TAAB2 focuses on Gerald Bostock, the fictional boy genius author of the original album, forty years later. “I wonder what the eight-year-old Gerald Bostock would be doing today. Would the fabled newspaper still exist?”[1] The follow-up album presents five divergent, hypothetical life stories for Gerald Bostock, including a greedy investment banker, a homosexual homeless man (shades of Aqualung..), a soldier in the Afghan War, a sanctimonious evangelist preacher, and a most ordinary man who (married and childless) runs a corner store; by the end of the album, however, all five possibilities seem to converge in a similar concluding moment of gloomy or pitiful solitude.[2] In March 2012, to follow the style of the mock-newspaper cover (The St Cleve Chronicle and Linwell Advertiser) of the original Thick as a Brick album, an online newspaper was set up, simply titled – Courtesy of wikipedia

Ian Anderson will be re acquainting us with Gerald Bostock when he releases his next album Homo Erraticus on April 14th. “As Gerald Bostock says, ‘We’re all from somewhere else – get over it.’”

Homo Erraticus marks his return to songwriting, and it’s based on an unpublished manuscript by amateur historian Ernest T. Parritt (1865-1928).

In Homo Erraticus Parritt examines key events of British history with a string of prophecies stretching to the current day and the future; visions of past lives caused by the delirium of malaria generate the characters through whose eyes the stories are told, including a nomadic Neolithic settler, an iron Age blacksmith, a Christian monk, a turnpike innkeeper and even Prince Albert.

Written earlier this year, commencing 09.00 hours on January first, it chronicles the weird imaginings of one Ernest T Parritt, as recaptured by the now middle-aged Gerald Bostock after a trip to Mathew Bunter’s Old Library Bookshop in Linwell village.
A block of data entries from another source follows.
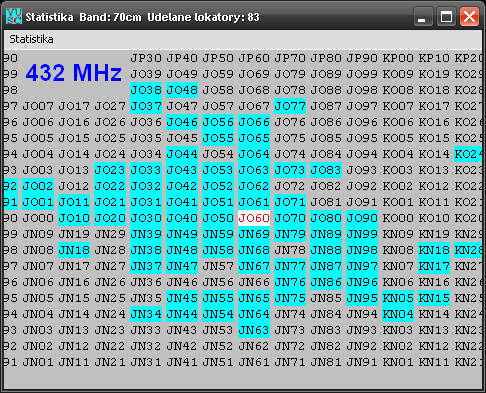The width and height of the screenshot is (486, 393).
Task: Select the JO02 cyan locator cell
Action: tap(38, 186)
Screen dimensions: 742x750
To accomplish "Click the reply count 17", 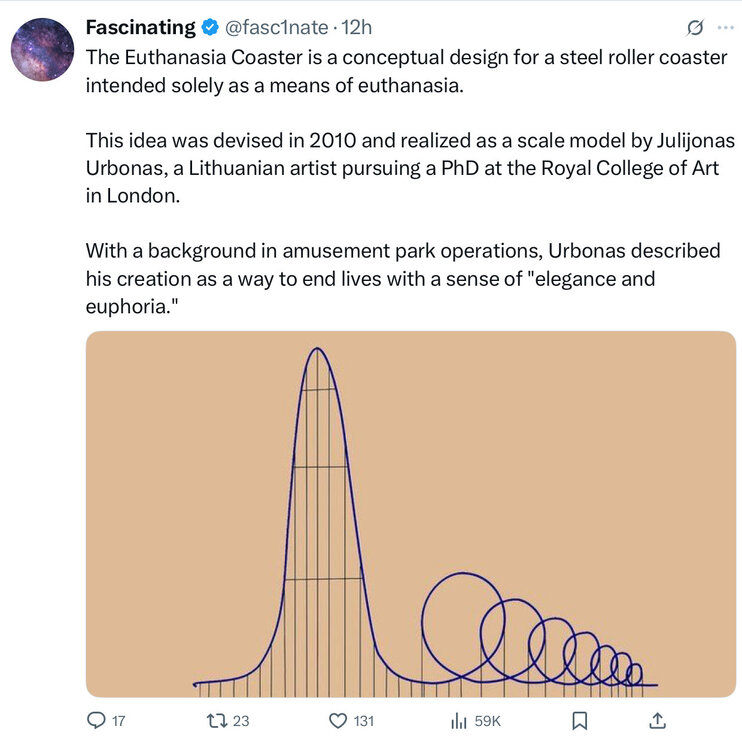I will point(118,720).
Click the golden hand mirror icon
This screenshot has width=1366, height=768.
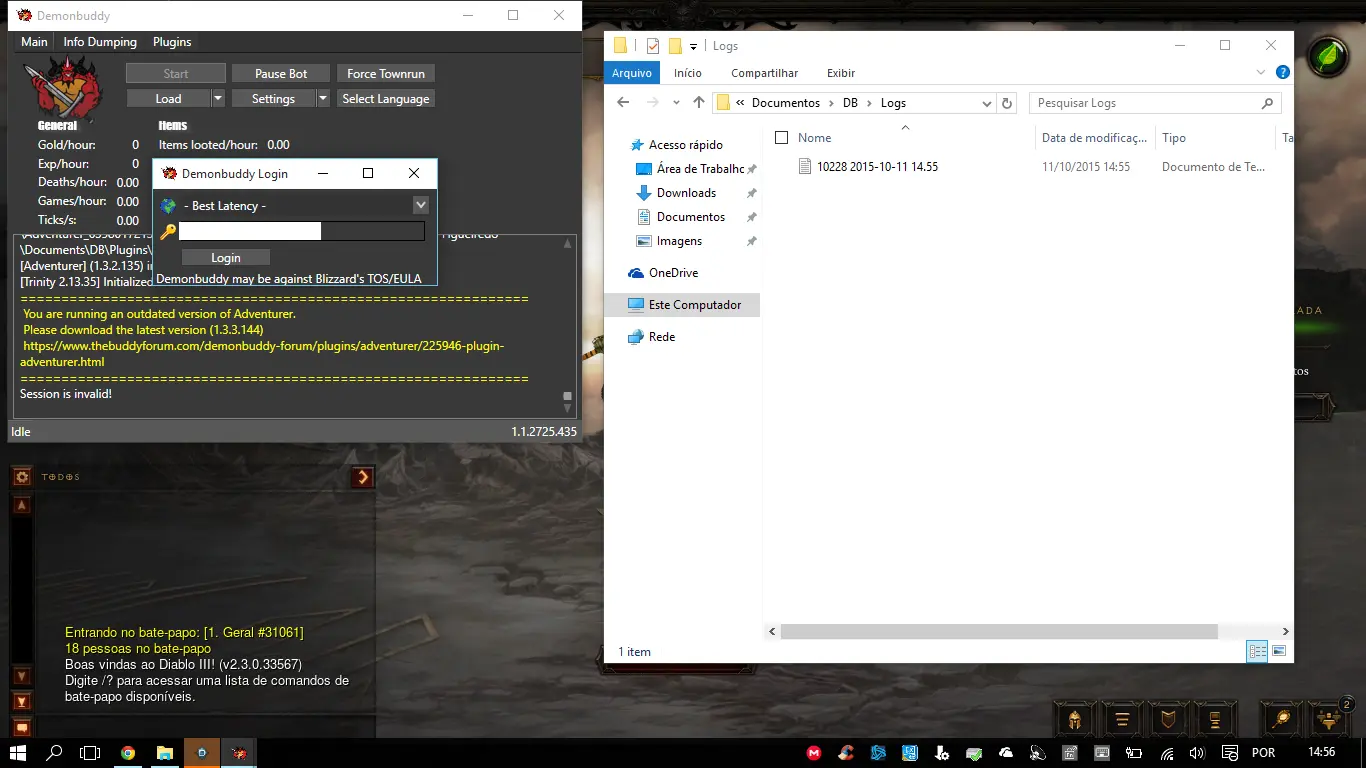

Bostock and Bunter (sounds like a firm of dodgy solicitors) came across this dusty, unpublished manuscript, written by local amateur historian Ernest T. Parritt, (1873 -1928), and entitled “Homo Britanicus Erraticus”.

The illustrated document summarizes key historical elements of early civilisation in Britain and seems to prophesy future scenarios too. Two years before his death, Parritt had a traumatic fall from his horse while out hunting with the Vale Of Clutterbury Hounds and awoke with the overwhelming conviction of having enjoyed past lives as historical characters: a pre-history nomadic neolithic settler, an Iron Age blacksmith, a Saxon invader, a Christian monk, a Seventeenth Century grammar school boy, turnpike innkeeper, one of Brunel’s railroad engineers, and even Prince Albert, husband of Queen Victoria. This befuddled, delusional obsession extends to his prophecy of future events and his fantasy imaginings of lives yet to come….

Bostock has returned once again to lyric writing, basing his new effort on the Parritt papers and I have had the fun and frolics of setting all to music of Folk-Rock-Metal stylings.